**READING PASSAGE:**
------------------------------------

Co-indictee Peck received a jury trial, separate from that of petitioners and presided over by Judge Epton. Peck was found guilty as charged and on August 4, 1971, was sentenced to a term of 100 to 150 years in the penitentiary. Petitioners also received a jury trial presided over by Judge Epton. On November 29, 1971, they too were sentenced to terms of 100 to 150 years in the penitentiary. Judge Epton heard evidence in aggravation and mitigation as to each man before imposing sentence; stated that co-indictee Peck was not a candidate for rehabilitation; and noted that the case as to the petitioners was no different from that of Peck. The judge characterized the instant homicide as a torture death rather than a simple murder.
An appeal from the judgments entered against petitioners resulted in affirmance of both the conviction and the sentences imposed. (People v. Horton.) This court specifically held that the sentences imposed upon petitioners were not excessive. 14 Ill. App.3d 957, 964.
Subsequent to our affirmance of the Horton judgments, we also reversed and remanded the cause in an appeal from the judgment entered against Peck. (People v. Peck (1974), 18 Ill. App.3d 112, 309 N.E.2d 346.) The basis for this court's reversal related to the questionable voluntariness of Peck's confession, which implicitly led the court to decline resolution of Peck's excessive sentence contention. Upon remand of the Peck case to the circuit court of Cook County, the matter was assigned to Judge Garippo. Peck there entered a negotiated plea of guilty to the charge of murder and was sentenced to a term of 14 years to 14 years and one day.

------------------------------------

**RECORDS SHOWN:**
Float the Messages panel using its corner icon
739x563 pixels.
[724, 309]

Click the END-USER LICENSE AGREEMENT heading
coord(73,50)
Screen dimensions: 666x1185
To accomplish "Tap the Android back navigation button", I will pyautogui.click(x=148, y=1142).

------------------------------------

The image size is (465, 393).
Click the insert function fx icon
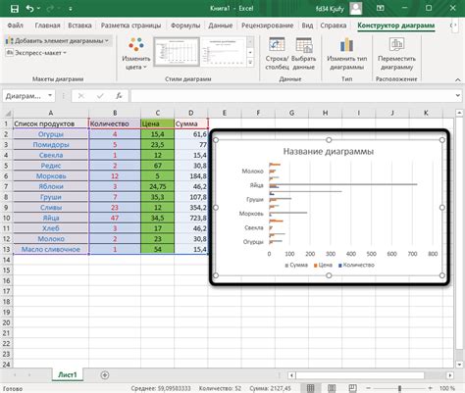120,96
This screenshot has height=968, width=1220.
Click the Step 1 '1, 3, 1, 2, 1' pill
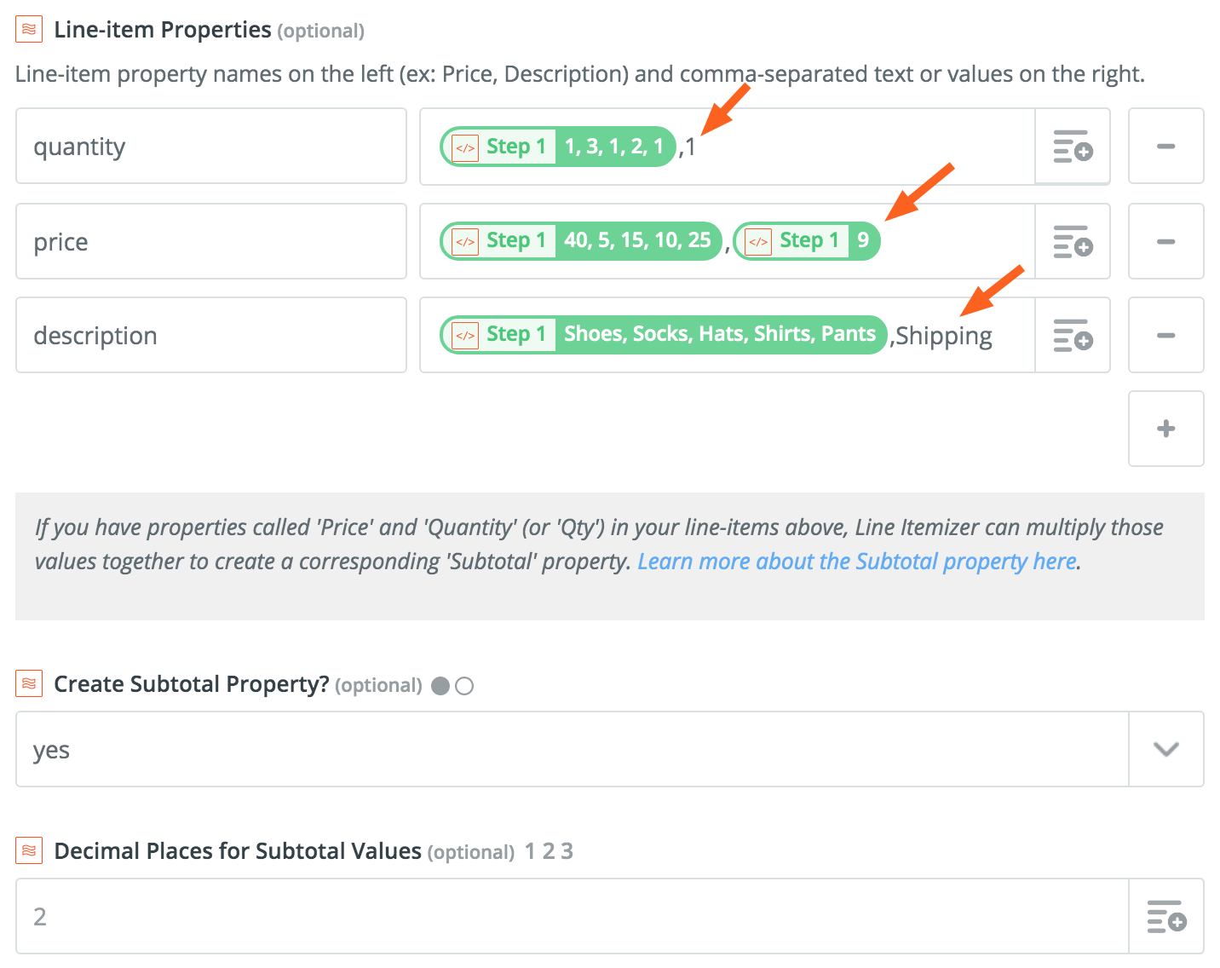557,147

------------------------------------

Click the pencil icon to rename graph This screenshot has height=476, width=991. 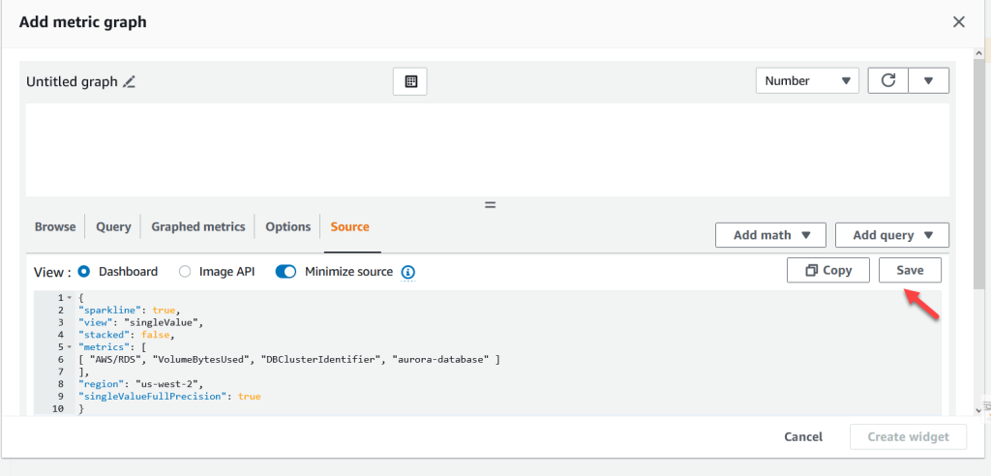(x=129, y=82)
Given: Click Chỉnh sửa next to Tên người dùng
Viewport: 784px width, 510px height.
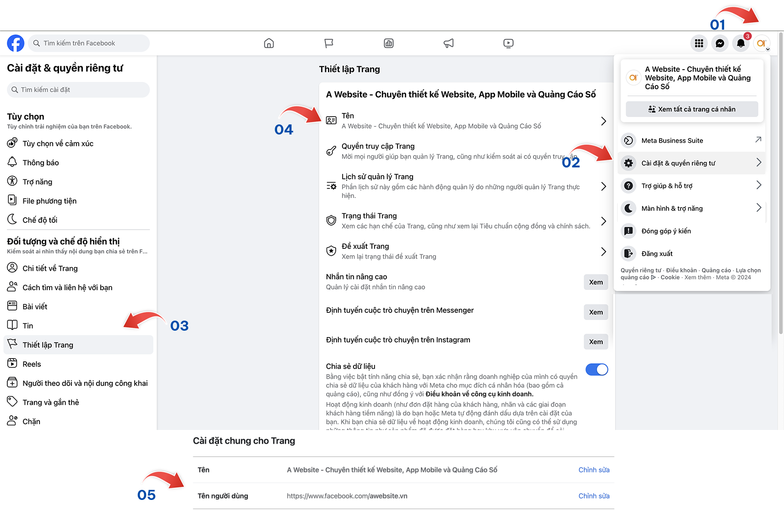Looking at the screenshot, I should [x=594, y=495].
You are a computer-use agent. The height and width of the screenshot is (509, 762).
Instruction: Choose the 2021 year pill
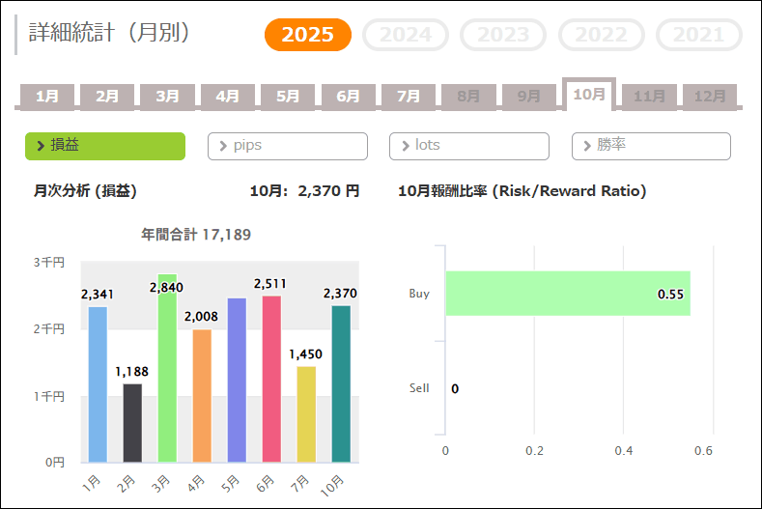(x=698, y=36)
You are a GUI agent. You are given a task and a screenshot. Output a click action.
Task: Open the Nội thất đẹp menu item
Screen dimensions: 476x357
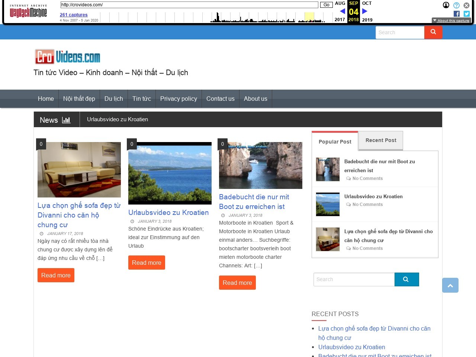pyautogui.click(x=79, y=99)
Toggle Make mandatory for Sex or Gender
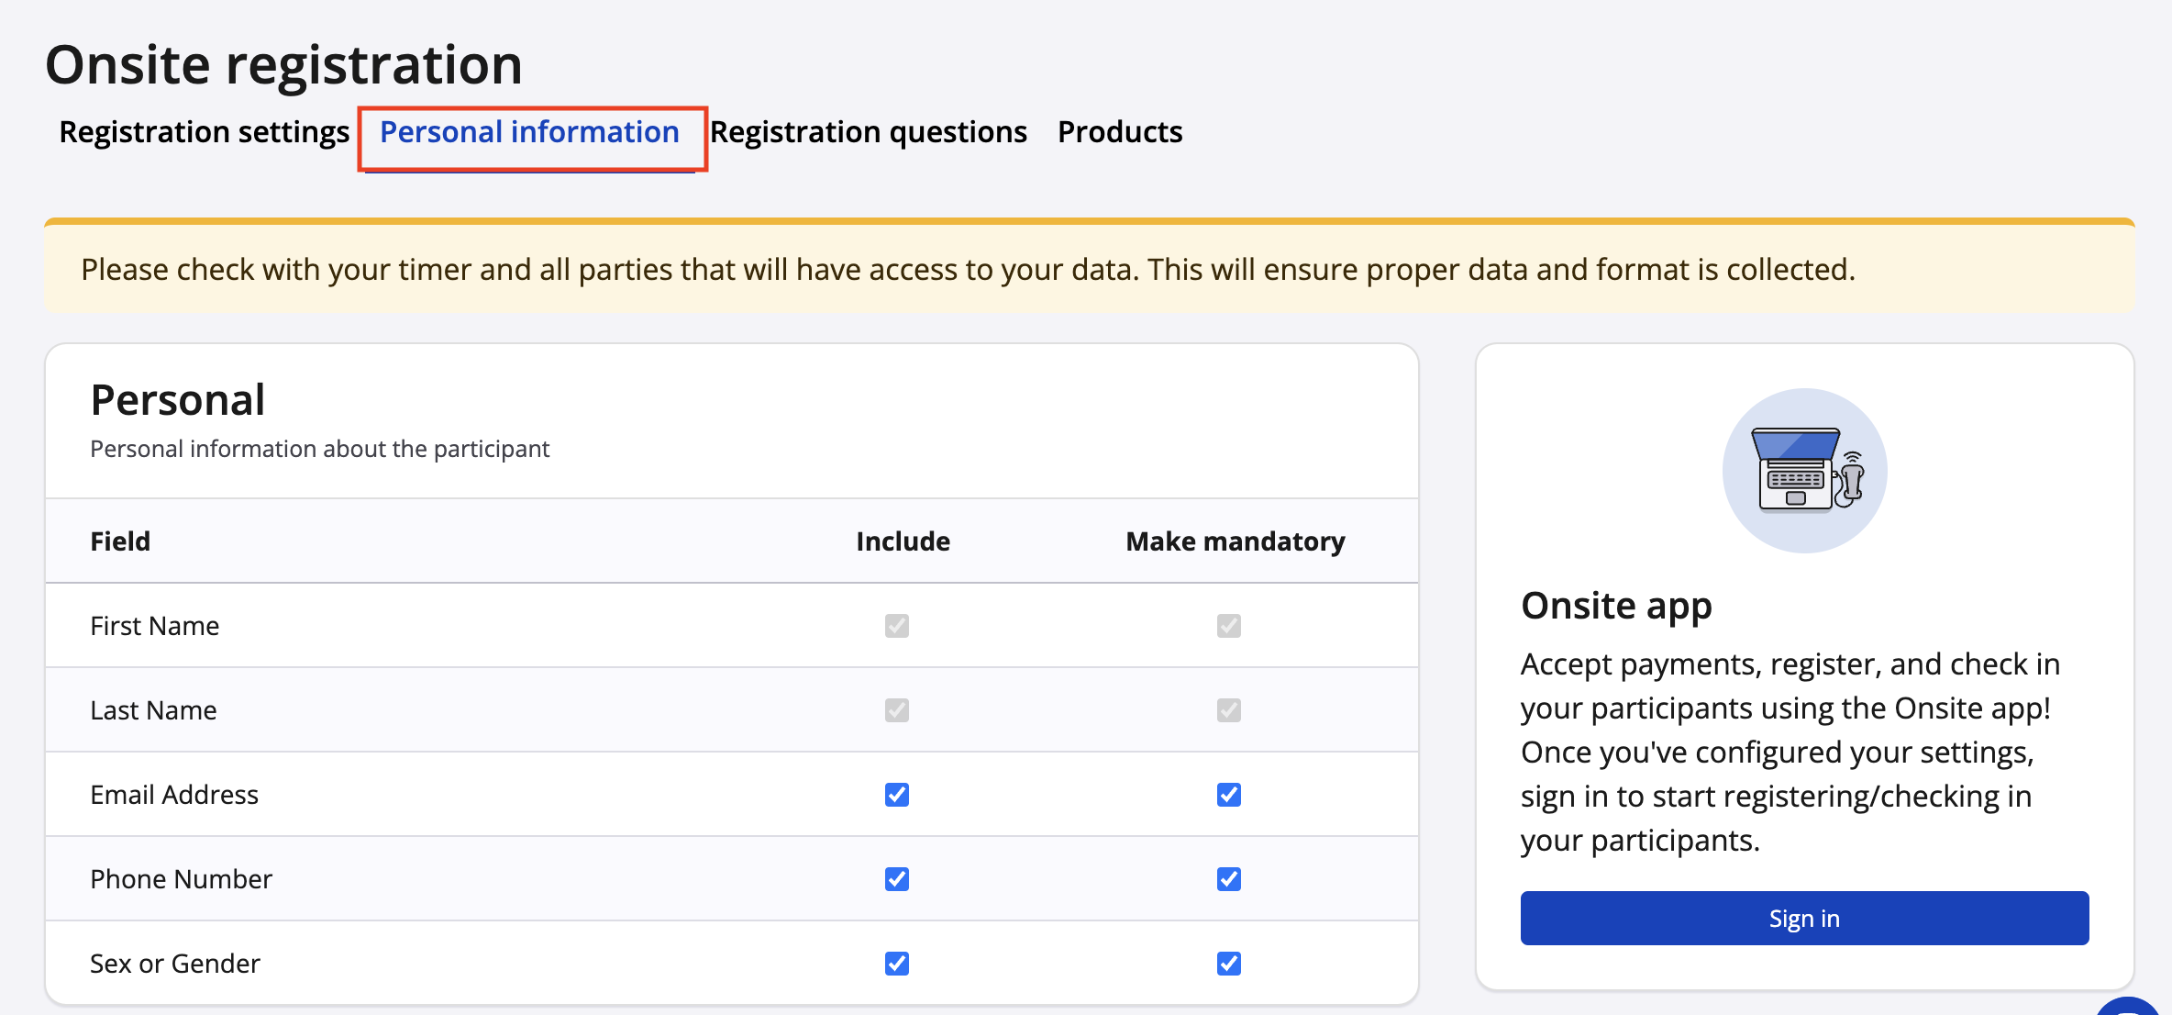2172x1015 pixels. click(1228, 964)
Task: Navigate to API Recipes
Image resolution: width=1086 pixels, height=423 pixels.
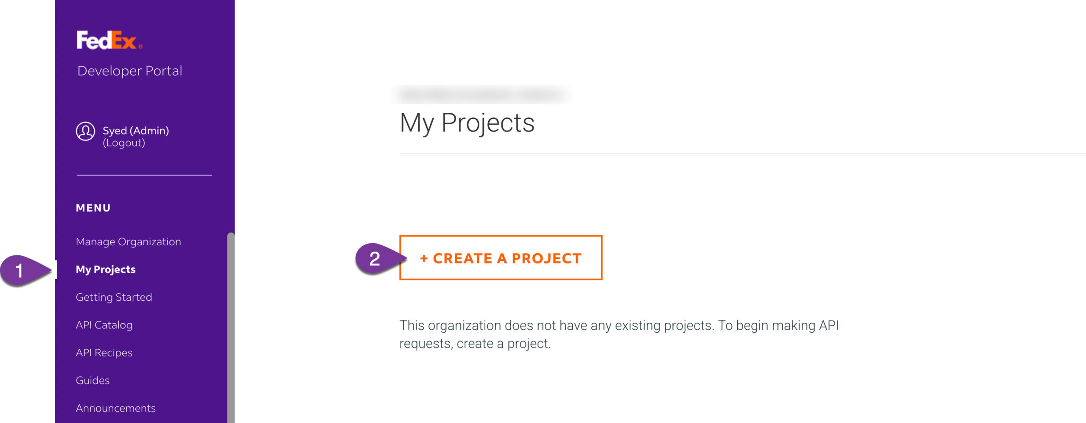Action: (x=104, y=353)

------------------------------------

**AIM OF THE TASK:**
Carry on the court opinion about the sentences given to Peck and the petitioners from the point where it stops. You won't need the data for this.

**OUTPUT OF THE EXERCISE:**
Petitioners' pro se post-conviction petition was filed subsequent to this court's affirmance of their judgments on the direct appeal but before its reversal and remandment of the Peck judgment. It was later amended by retained private counsel. The amended petition related solely to the question of whether petitioners were denied due process of law due to the gross disparity between their sentences and that of their co-indictee Peck, whom they claimed was more culpable. The amended petition recited that the question could not have been raised on the direct appeal from the judgment since it did not arise until after Peck was thereafter resentenced.
The State filed a motion to dismiss the amended petition, alleging that no constitutional issue was raised therein; that if such issue was raised, it was a bare allegation and did not require an evidentiary hearing; and that the claims advanced in the petition were barred by the doctrine of waiver and res judicata in that they could have been raised on the direct appeal. The State's motion to dismise further alleged that, even if the claims could not have been raised earlier, they did not present a constitutional question or did not present matters properly cognizable in post-conviction proceedings. The State's motion was allowed by Judge Epton and the post-conviction petition was dismissed without an evidentiary hearing.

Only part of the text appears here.